What I want to do is recursively build a list while at the same time building up an accumulated value based on the recursive calls. This is for a problem I'm doing for a Coursera course, so I won't post the exact problem but something analogous.
Say for example I wanted to take a list of ints and double each one (ignoring for the purpose of the example that I could just use map), but I also wanted to count up how many times the number '5' appears in the list.
So to do the doubling I could do this:
foo [] = []
foo (x:xs) = x * 2 : foo xs
So far so easy. But how can I also maintain a count of how many times x is a five? The best solution I've got is to use an explicit accumulator like this, which I don't like as it reverses the list, so you need to do a reverse at the end:
foo total acc [] = (total, reverse acc)
foo total acc (x:xs) = foo (if x == 5 then total + 1 else total) (x*2 : acc) xs
But I feel like this should be able to be handled nicer by the State monad, which I haven't used before, but when I try to construct a function that will fit the pattern I've seen I get stuck because of the recursive call to foo. Is there a nicer way to do this?
EDIT: I need this to work for very long lists, so any recursive calls need to be tail-recursive too. (The example I have here manages to be tail-recursive thanks to Haskell's 'tail recursion modulo cons').
Using State monad it can be something like:
foo :: [Int] -> State Int [Int]
foo [] = return []
foo (x:xs) = do
i <- get
put $ if x==5 then (i+1) else i
r <- foo xs
return $ (x*2):r
main = do
let (lst,count) = runState (foo [1,2,5,6,5,5]) 0 in
putStr $ show count
This is a simple fold
foo :: [Integer] -> ([Integer], Int)
foo [] = ([], 0)
foo (x : xs) = let (rs, n) = foo xs
in (2 * x : rs, if x == 5 then n + 1 else n)
or expressed using foldr
foo' :: [Integer] -> ([Integer], Int)
foo' = foldr f ([], 0)
where
f x (rs, n) = (2 * x : rs, if x == 5 then n + 1 else n)

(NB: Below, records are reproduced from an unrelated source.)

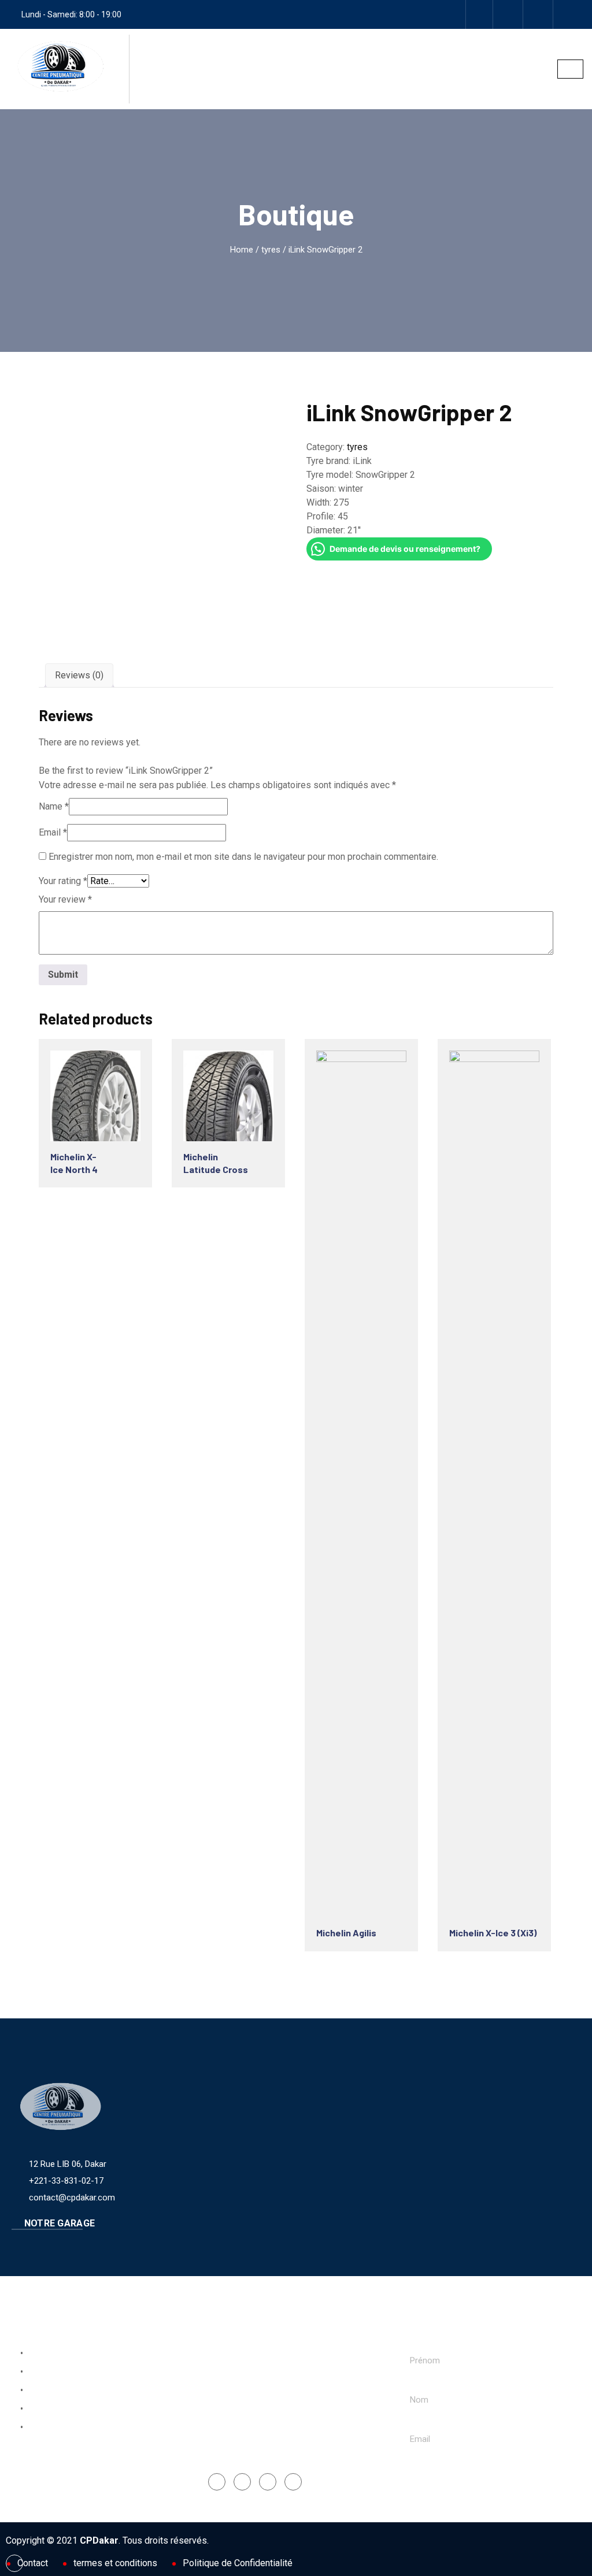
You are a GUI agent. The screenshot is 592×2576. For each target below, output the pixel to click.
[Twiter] (569, 14)
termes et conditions (115, 2563)
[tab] (79, 675)
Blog (33, 2409)
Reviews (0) (79, 675)
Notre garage (58, 2223)
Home (241, 249)
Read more (93, 1093)
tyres (270, 249)
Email (53, 832)
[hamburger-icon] (570, 69)
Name (54, 806)
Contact (32, 2563)
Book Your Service (60, 2353)
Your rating (63, 880)
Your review (65, 899)
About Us (43, 2372)
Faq (32, 2390)
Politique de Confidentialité (238, 2563)
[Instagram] (509, 14)
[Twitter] (293, 2481)
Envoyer (437, 2478)
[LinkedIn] (267, 2481)
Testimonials (49, 2427)
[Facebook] (479, 14)
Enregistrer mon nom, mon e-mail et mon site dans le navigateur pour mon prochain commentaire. (243, 856)
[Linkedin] (539, 14)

The accumulated value is a pair of both the operations.
Notes:
Have a look at Beautiful folding. It shows a nice way how to make such computations composable.
You can use State for the same thing as well, by viewing each element as a stateful computation. This is a bit overkill, but certainly possible. In fact, any fold can be expressed as a sequence of State computations:
import Control.Monad
import Control.Monad.State
-- I used a slightly non-standard signature for a left fold
-- for simplicity.
foldl' :: (b -> a -> a) -> a -> [b] -> a
foldl' f z xs = execState (mapM_ (modify . f) xs) z
Function mapM_ first maps each element of xs to a stateful computation by modify . f :: b -> State a (). Then it combines a list of such computations into one of type State a () (it discards the results of the monadic computations, just keeps the effects). Finally we run this stateful computation on z.